Le gouvernement haïtien vient de verrouiller sa seule revendication de légitimité sur une élection qu'il ne peut structurellement pas garantir.
Les étapes procédurales du Conseil Électoral Provisoire des 19 et 20 août — tirage au sort des numéros de campagne, plateforme d'enregistrement des candidats — ont transformé le 13 décembre d'une date aspirationnelle en engagement politique contraignant. 236 partis sont enregistrés. La machinerie tourne. Le problème : les gangs contrôlent entre 80 et 90 % de Port-au-Prince, et un état d'urgence couvre les trois départements les plus déterminants électoralement du pays.
L'aval international de l'OEA lors de la visite du 17 août, loin de stabiliser la situation, a réduit la marge de manœuvre du gouvernement pour renégocier un calendrier que les réalités territoriales rendent quasi impossible à honorer. Un report effondre la légitimité de l'exécutif. Une élection tenue dans les conditions actuelles produit un résultat immédiatement contesté. Les deux scénarios alimentent l'instabilité jusqu'en 2027 au minimum.

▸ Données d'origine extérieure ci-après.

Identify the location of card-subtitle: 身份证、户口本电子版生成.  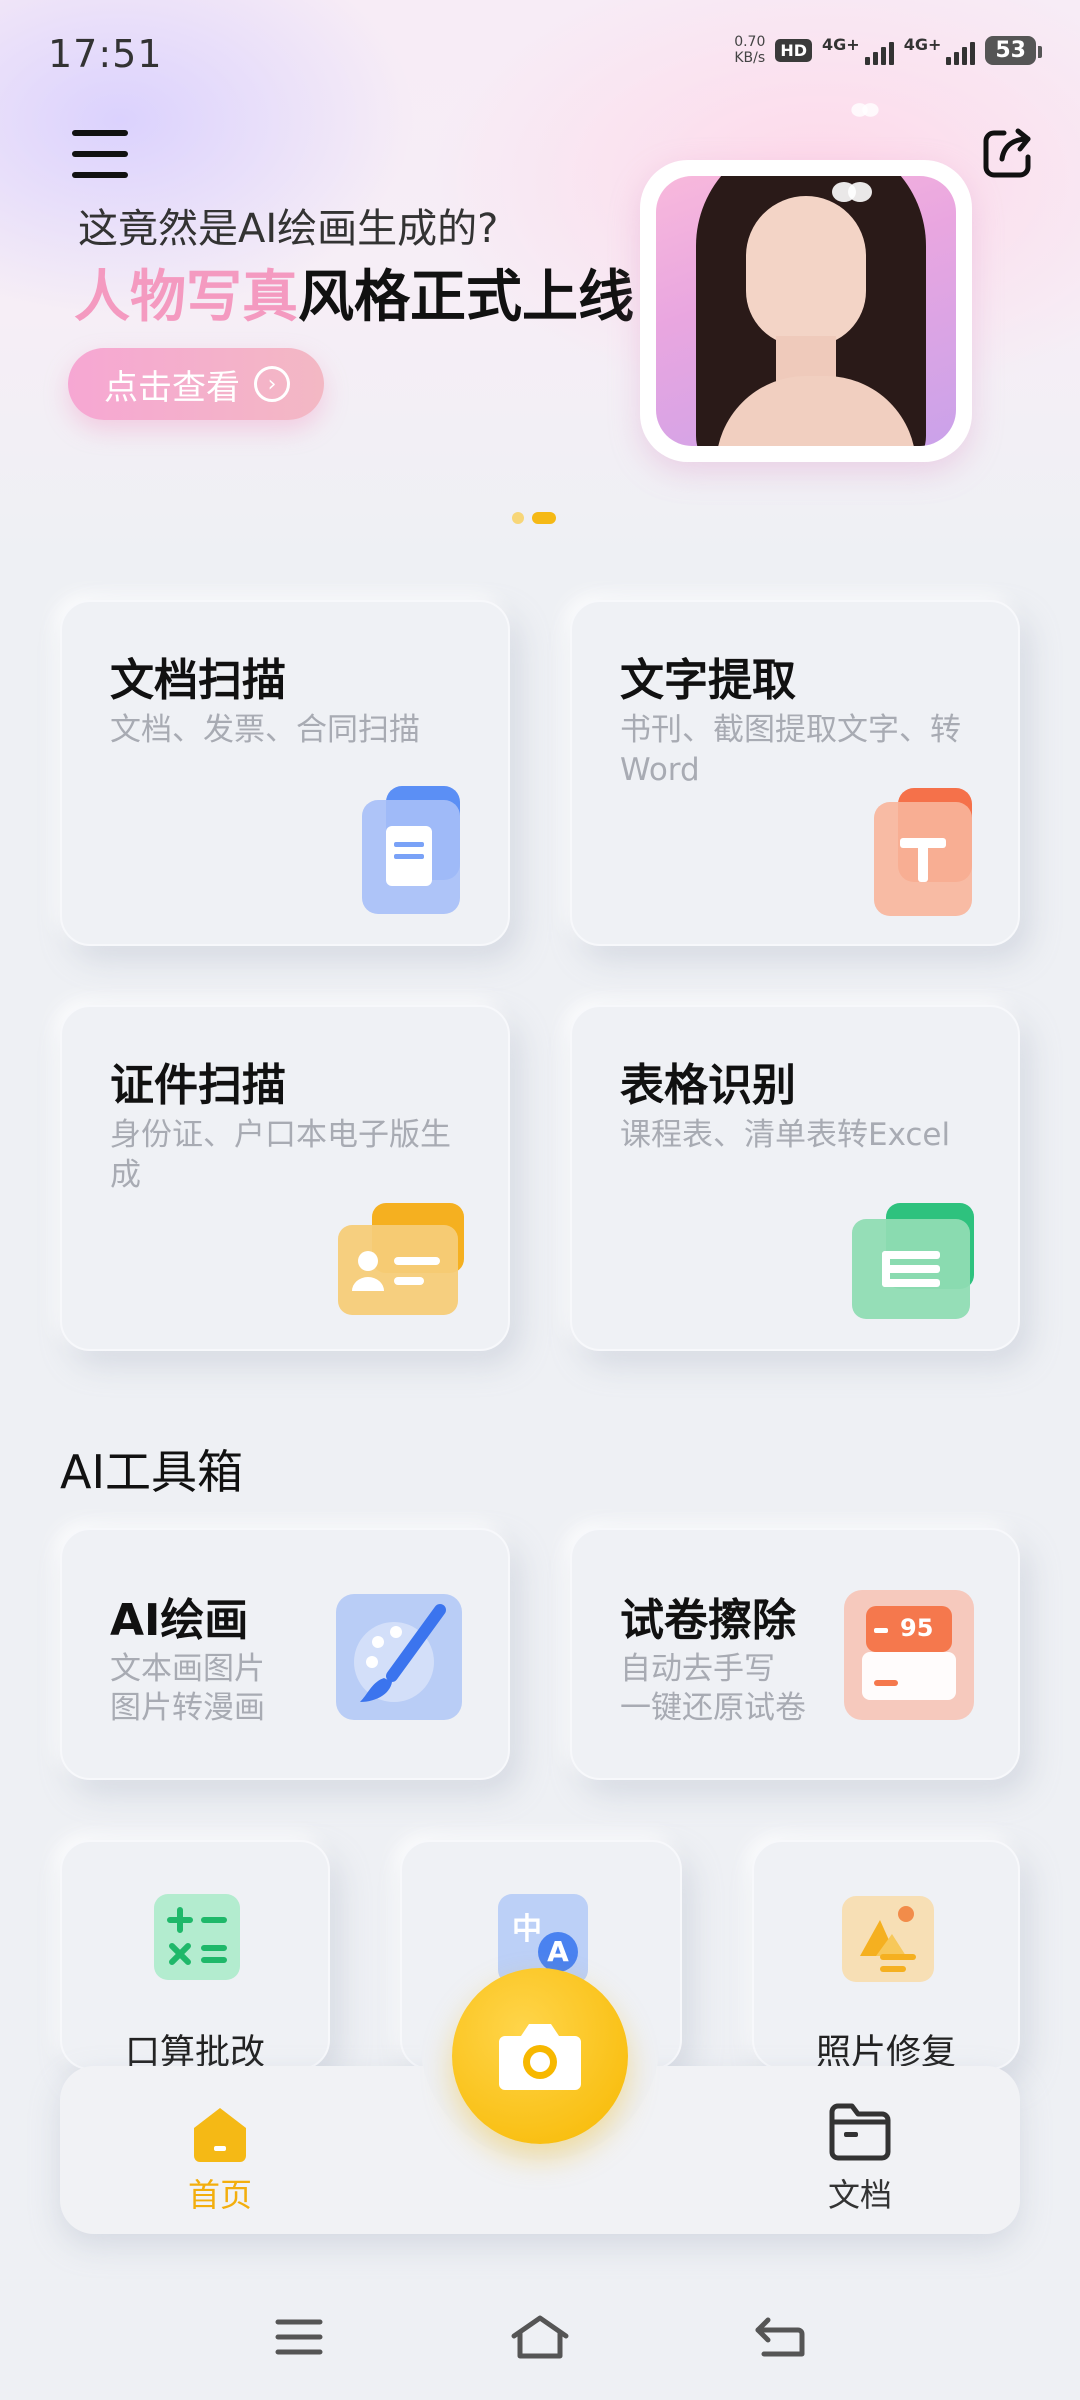
(280, 1155).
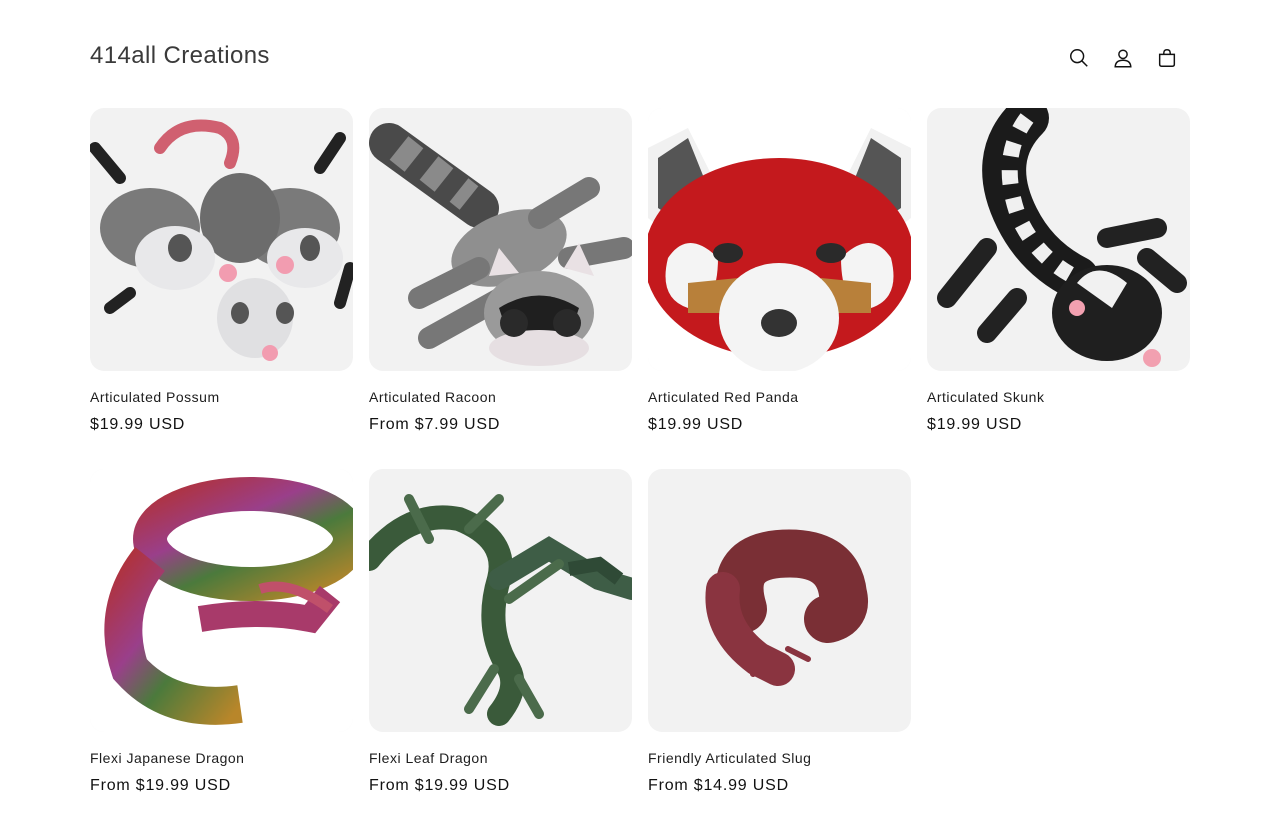  I want to click on product-image-skunk, so click(1058, 240).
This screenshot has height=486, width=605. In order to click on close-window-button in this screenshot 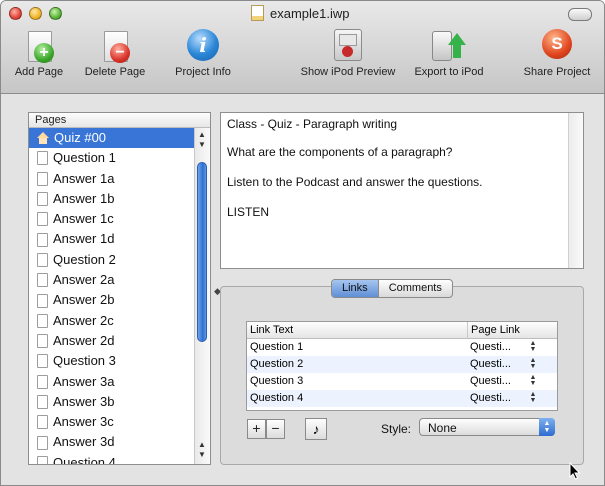, I will do `click(16, 14)`.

L'indicateur critique pour les trente prochains jours n'est pas le nombre d'incidents armés — c'est le taux d'inscription des électeurs dans les zones sous état d'urgence. Si les données du 13 octobre révèlent des chiffres non viables en Artibonite, dans l'Ouest et le Centre, une négociation discrète sur un report sera déjà en cours.
Les organisations, entreprises et décideurs construisant des hypothèses de stabilité post-électorale doivent intégrer les scénarios d'élection contestée et de non-élection dès maintenant — pas en novembre.